Insight into Factors Affecting the Presence, Degree, and Temporal Stability of Fluorescence Intensification on ZnO Nanorod Ends

We present a combined experimental and simulation study identifying the key physical and optical parameters affecting the presence and degree of fluorescence intensification measured on zinc oxide nanorod (ZnO NR) ends. We aim to provide an insight into the unique optical phenomenon of fluorescence intensification on NR ends (\textit{FINE}) through experimental and simulation approaches and to elucidate the key factors affecting the occurrence, degree, and temporal stability of \textit{FINE}. Specifically, we examined the effect of the length, width, and growth orientation of single ZnO NRs on the NR-enhanced biomolecular emission profile after decorating the NR surfaces with different amounts and types of fluorophore-coupled protein molecules. We quantitatively and qualitatively profiled the biomolecular fluorescence signal from individual ZnO NRs as a function of both position along the NR long axis and time.

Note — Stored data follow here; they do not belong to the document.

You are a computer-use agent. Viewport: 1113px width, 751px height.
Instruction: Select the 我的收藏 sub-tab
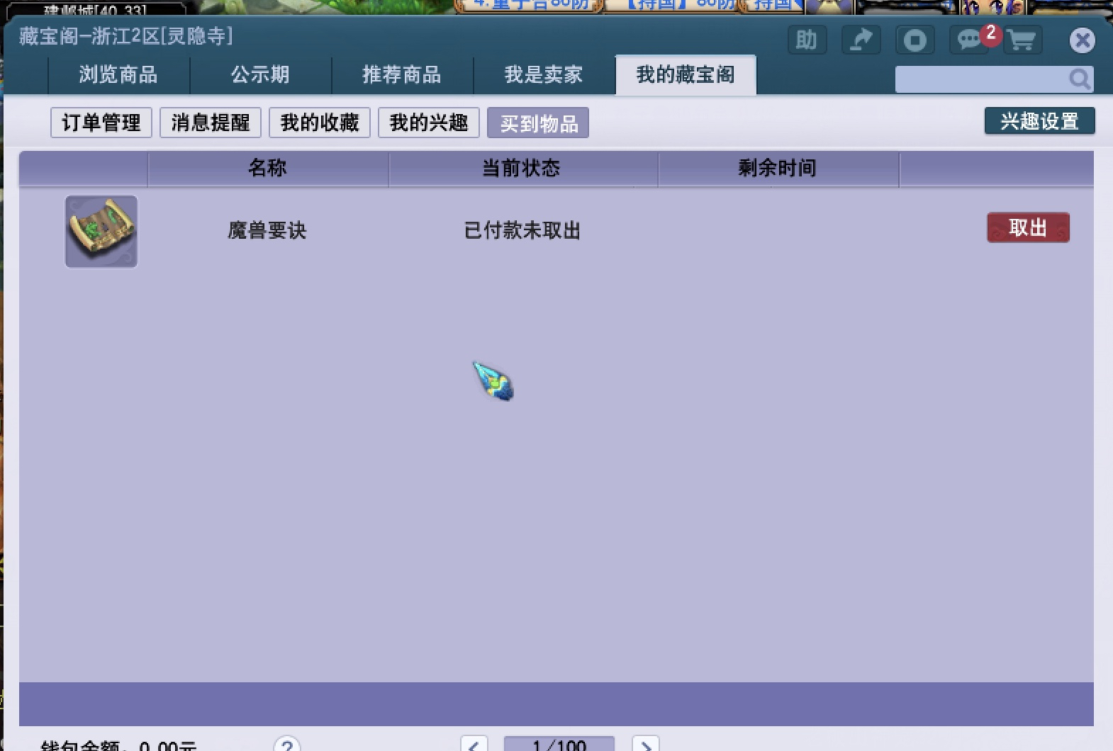(x=320, y=123)
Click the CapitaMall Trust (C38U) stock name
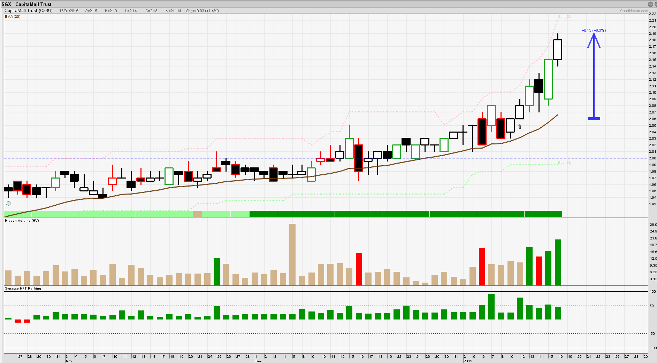657x363 pixels. (29, 11)
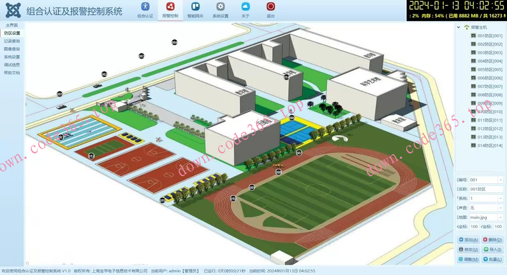Click the 关于 about cloud icon
The height and width of the screenshot is (275, 507).
pos(245,10)
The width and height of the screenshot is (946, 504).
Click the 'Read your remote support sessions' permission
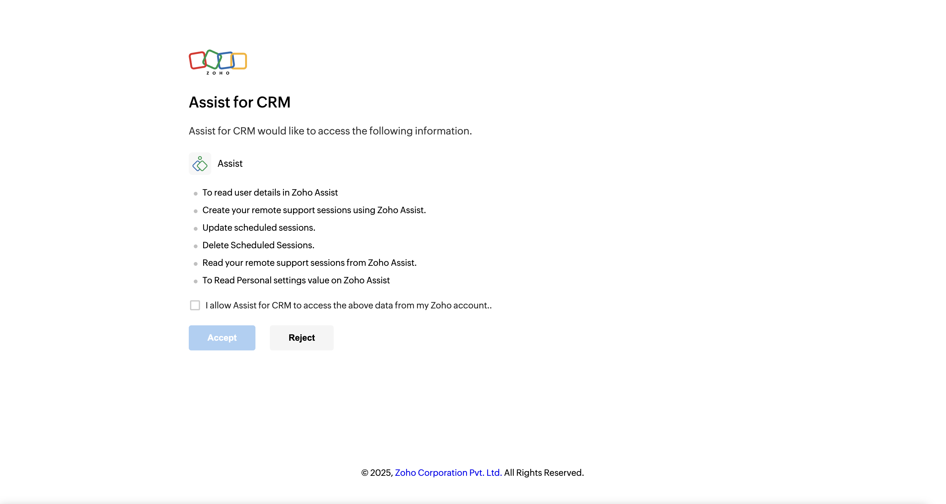309,263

Additionally, we employed finite-difference time-domain methods to examine both near- and far-field emission characteristics when considering various scenarios of fluorophore locations, polarizations, spectroscopic characteristics, and NR dimensions. Our efforts may provide a deeper insight into the unique optical phenomenon of \textit{FINE} and further be beneficial to highly miniaturized biodetection favoring the use of single ZnO NRs.